An ambition and a determination to better himself that had already taken him from the tenements of Aberdeen – Law was one of seven children – to the top level of English football when he was just 20, would take him to Italy. He only stayed in Turin for one unhappy season and then it was back to Manchester and a partnership with United that may have been too late.
A lot had changed for Law by then, but some things remained the same and he moved straight back in with the same landlady who had housed him when he played for City.
Law's years at Old Trafford brought him all his major honours. This turned out to be his time. Law joined a club still healing in the aftermath of the Munich disaster four years earlier and won two Division One titles, an FA Cup and of course that European Cup as Busby's reborn United completed their farewell cycle at Wembley Benfica completed. Unfortunately, a knee injury kept him out of the final.
Busby's United team had no shortage of glamour. The best was the show business, Charlton's heartbeat, his raging soul and his melancholic link with a tragic past. De Law was as effective as either player, able to drive forward from either foot and possessing a shoulder drop that defenders would expect, yet surrendering to its agility. The law was like smoke, like a will-o'-the-wisp. Impossible to hold, catch or stop.
Teammates loved him not only for his goals, but also for his courage and his respect. A simple man, simply blessed with extraordinary skills.
His second spell at City was notable only for that goal and he retired aged 34 when it became clear that first-team football at Maine Road would be rare.
It will come as no surprise to those who recognized his ability to talk and disarm people, but Law proved himself naturally adept in front of a TV camera and was a regular analyst for Granada, ITV's north-west regional arm. It turned out that, after years of playing football so well, he could also talk about it.
Based just outside Manchester, Law never left. His daughter Diana, one of five children, worked for many years as United's press officer and remains one of Sir Alex Ferguson's trusted confidantes. To this day, Ferguson calls Law Snr: 'My hero'.
After revealing he had prostate cancer in 2003, Law underwent surgery and recovered to become a dedicated awareness raiser. When Best succumbed to the rigors of addiction in 2005, Law sat at his bedside and then carried his casket.
More recently, it was revealed that Law suffered from Alzheimer's disease and vascular dementia in his 80s.
It was painful to see the law so limited, simply because it was so at odds with the vibrancy we remember.
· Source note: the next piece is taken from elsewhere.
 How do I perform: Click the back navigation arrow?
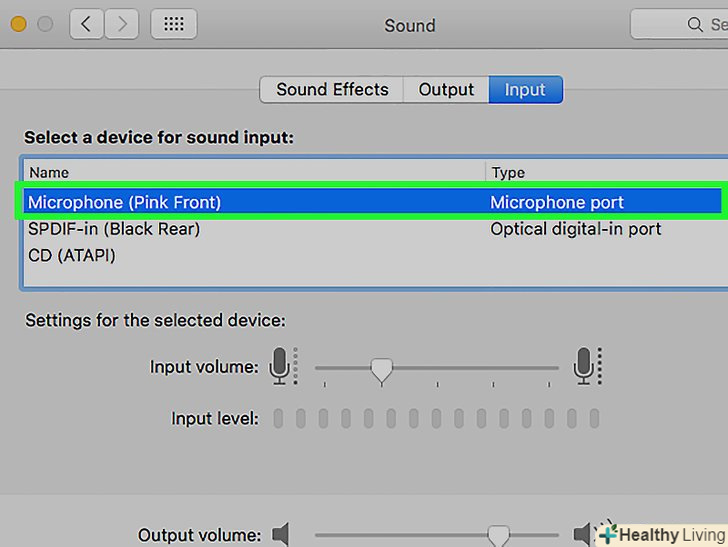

Law was not only a great footballer, but also a magnetic and unbreakable link to what Manchester United should always be about.
Glory, glamor and goals, but with a dash of honesty and humility in the middle. Don't think of United as they have become. See them as what they once were. Denis Law embodied all that. Today – now that all three are gone – we are more grateful than ever for that beautiful image. It will be a beautiful sight in the coming days and weeks.